L’Italia continua a fare i conti con una delle sue trasformazioni più profonde: il progressivo calo delle nascite. Se il fenomeno interessa l’intero Paese, osservando i dati a livello comunale emergono differenze significative, con alcuni capoluoghi che registrano tassi di natalità ben al di sotto della media nazionale.

L’analisi dei dati Istat, elaborata da Openpolis, fotografa una geografia della denatalità che colpisce soprattutto alcune aree del Centro-Sud e delle isole. Nel 2022 il tasso medio nazionale era pari a 6,7 nati ogni mille abitanti, ma numerosi capoluoghi si collocavano ben al di sotto di questa soglia.

A occupare gli ultimi posti della classifica sono tre città della Sardegna. Nuoro, Carbonia e Oristano registrano infatti il valore più basso, con appena 4 nati ogni mille residenti, un dato che testimonia la forte crisi demografica che interessa l’isola. Poco sopra si trovano altri capoluoghi come Viterbo, Biella, Isernia, Savona, Caltanissetta, Enna e Massa, tutti caratterizzati da livelli di natalità sensibilmente inferiori alla media italiana.

All’estremo opposto della graduatoria figurano invece città del Mezzogiorno dove la natalità resta relativamente più elevata. Catania guida la classifica con 8,5 nati ogni mille abitanti, seguita da Andria e Palermo, entrambe con un tasso pari a 8 per mille. Si tratta comunque di valori che, pur superiori alla media nazionale, non sono sufficienti a invertire il trend generale di diminuzione delle nascite.

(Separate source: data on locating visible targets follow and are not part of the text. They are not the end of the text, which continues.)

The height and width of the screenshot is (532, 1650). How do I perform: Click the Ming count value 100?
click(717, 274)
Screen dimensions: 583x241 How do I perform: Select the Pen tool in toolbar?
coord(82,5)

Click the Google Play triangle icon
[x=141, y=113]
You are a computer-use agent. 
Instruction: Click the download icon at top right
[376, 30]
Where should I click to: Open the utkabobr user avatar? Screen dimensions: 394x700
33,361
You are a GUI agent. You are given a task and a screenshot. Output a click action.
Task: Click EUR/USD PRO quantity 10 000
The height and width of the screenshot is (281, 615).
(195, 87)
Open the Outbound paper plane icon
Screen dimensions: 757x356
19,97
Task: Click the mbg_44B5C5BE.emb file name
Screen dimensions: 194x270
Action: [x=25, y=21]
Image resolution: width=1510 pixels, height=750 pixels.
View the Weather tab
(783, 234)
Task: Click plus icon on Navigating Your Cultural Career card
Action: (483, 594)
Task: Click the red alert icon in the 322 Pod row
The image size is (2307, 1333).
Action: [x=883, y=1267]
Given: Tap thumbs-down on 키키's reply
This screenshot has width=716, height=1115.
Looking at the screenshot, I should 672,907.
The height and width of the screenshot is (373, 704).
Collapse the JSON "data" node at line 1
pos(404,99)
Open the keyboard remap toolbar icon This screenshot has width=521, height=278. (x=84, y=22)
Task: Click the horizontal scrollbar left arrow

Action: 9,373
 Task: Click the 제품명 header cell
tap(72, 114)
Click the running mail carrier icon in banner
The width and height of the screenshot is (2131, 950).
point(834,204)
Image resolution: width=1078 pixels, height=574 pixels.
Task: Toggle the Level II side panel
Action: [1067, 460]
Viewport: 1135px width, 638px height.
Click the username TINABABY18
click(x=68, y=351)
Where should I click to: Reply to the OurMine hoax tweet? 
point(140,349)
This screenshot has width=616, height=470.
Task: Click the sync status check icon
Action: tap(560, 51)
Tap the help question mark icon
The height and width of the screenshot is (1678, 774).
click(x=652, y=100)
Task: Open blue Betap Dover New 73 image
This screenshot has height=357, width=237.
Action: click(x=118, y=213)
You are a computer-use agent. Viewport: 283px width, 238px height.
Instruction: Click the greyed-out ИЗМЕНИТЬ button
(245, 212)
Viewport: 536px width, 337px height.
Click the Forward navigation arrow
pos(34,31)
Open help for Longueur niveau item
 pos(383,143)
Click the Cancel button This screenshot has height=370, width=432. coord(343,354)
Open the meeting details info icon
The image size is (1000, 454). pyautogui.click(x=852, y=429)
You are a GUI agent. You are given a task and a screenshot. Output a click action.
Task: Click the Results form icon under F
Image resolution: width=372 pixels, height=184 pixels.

Il calo demografico è il risultato di fattori che si intrecciano tra loro. Da una parte sempre meno giovani scelgono di avere figli, spesso a causa dell’instabilità lavorativa, del costo delle abitazioni e delle difficoltà nel conciliare famiglia e carriera. Dall’altra diminuisce anche il numero delle donne in età fertile, conseguenza del progressivo invecchiamento della popolazione e delle generazioni sempre meno numerose nate dagli anni Settanta in poi.

I numeri più recenti confermano che il fenomeno non accenna a rallentare. Nel 2024 in Italia sono nati meno di 370 mila bambini, con una fecondità scesa a 1,18 figli per donna, il valore più basso mai registrato nel Paese. Rispetto al 2008, anno in cui le nascite avevano superato quota 576 mila, si è perso oltre un terzo dei nuovi nati.

La diminuzione delle nascite produce effetti destinati a incidere sempre di più sulla vita delle città: scuole con meno iscritti, servizi che devono adattarsi a una popolazione sempre più anziana e territori, soprattutto quelli interni e periferici, che rischiano di spopolarsi progressivamente. Per gli esperti, invertire la rotta richiede interventi strutturali che vadano oltre gli incentivi economici, puntando su occupazione stabile, welfare familiare, servizi per l’infanzia e politiche capaci di restituire fiducia alle nuove generazioni.